George Novack

George Novack (August 5, 1905, Boston, Massachusetts July 30, 1992, New York City) was an American Communist politician and Marxist theoretician.

He attended Harvard University, earning a B.A. in 1926, and an M.A. in 1927. He was on a successful track in the publishing business, when the beginning of the Great Depression radicalized him. He joined the Trotskyist Communist League of America in 1933 and was a member of the National Committee of the Socialist Workers Party (SWP) from 1940 to 1973.

In 1937-40 Novack served as the secretary of the American Committee for the Defence of Leon Trotsky. This body initiated the celebrated 1937 Dewey Commission that inquired into the charges made against Trotsky in the Moscow show trials, and found the Moscow trials to have been a complete frame-up.

George Novack was not one of the 18 SWP leaders imprisoned in World War II under the Smith Act, but he played a major role in the defense campaign.

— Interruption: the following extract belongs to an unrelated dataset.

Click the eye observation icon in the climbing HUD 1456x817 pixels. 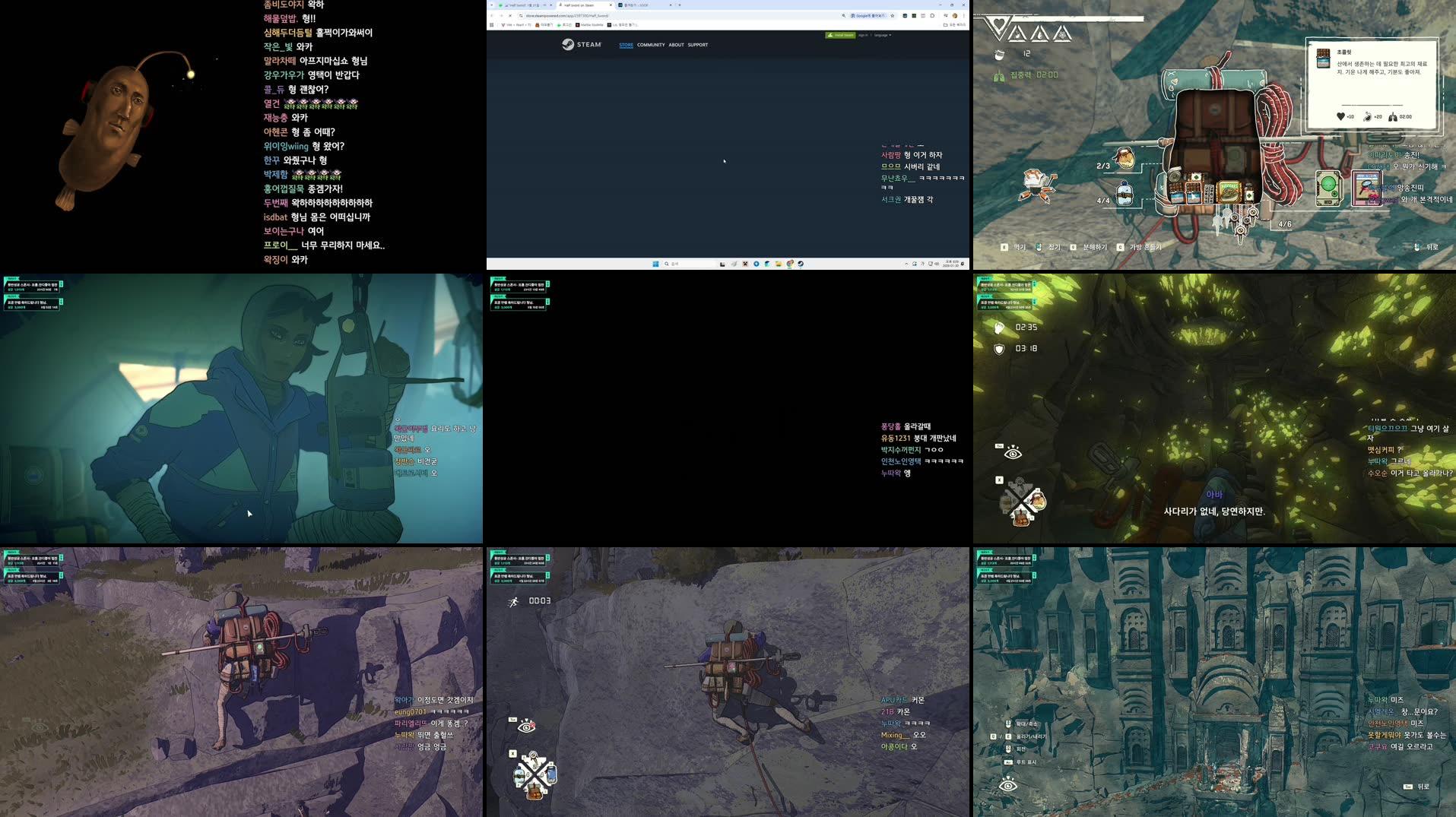point(1013,454)
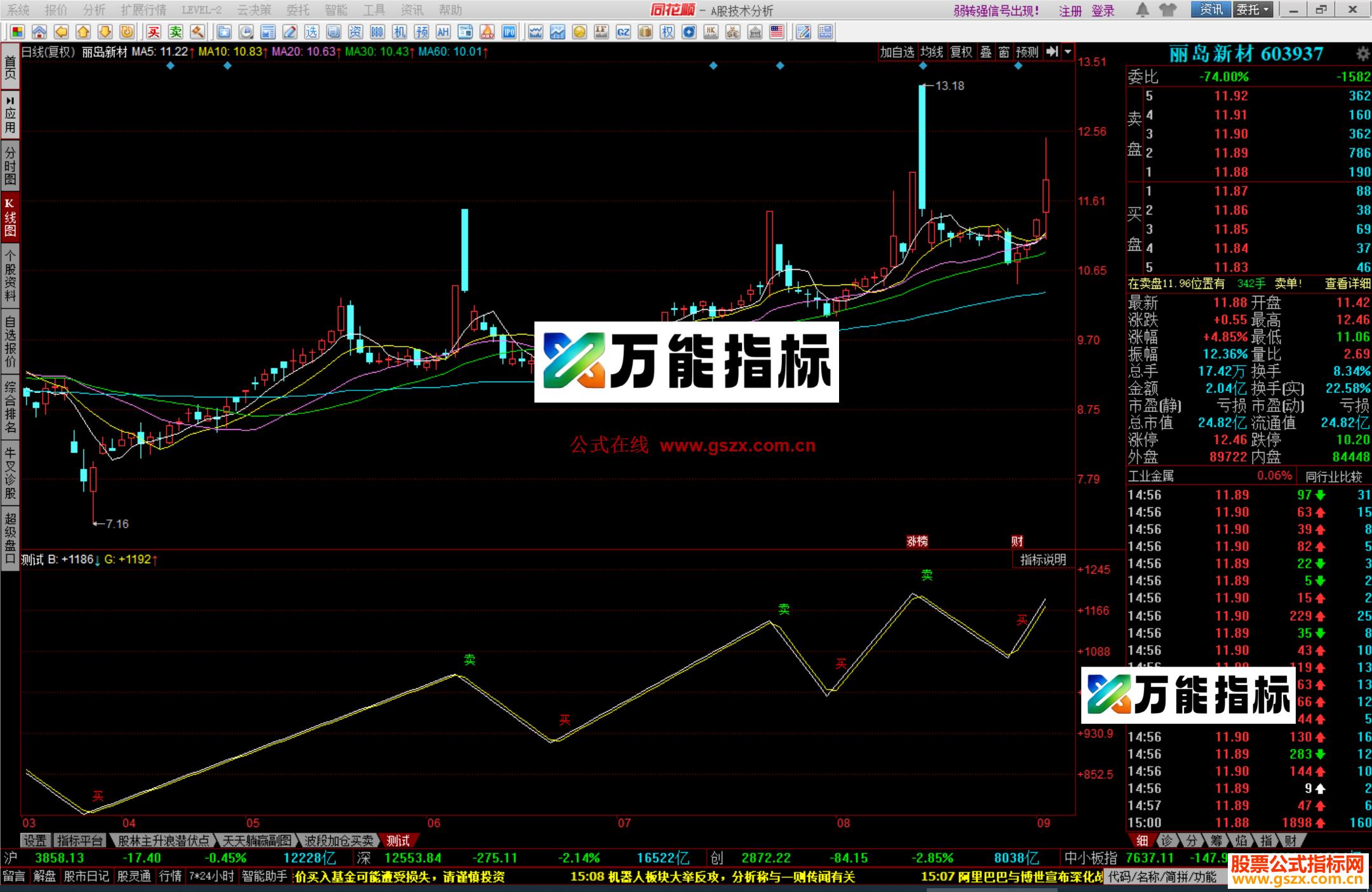The height and width of the screenshot is (892, 1372).
Task: Click the 选 stock-picking toolbar icon
Action: pos(313,31)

Novack produced a number of books on various aspects of Marxism: An Introduction to the Logic of Marxism, America's Revolutionary Heritage, Democracy and Revolution, Empiricism and Its Evolution, Humanism and Socialism, The Origins of Materialism, Polemics in Marxist Philosophy, Revolutionary Dynamics of Women's Liberation, Existentialism vs. Marxism and Understanding History, Marxist Essays.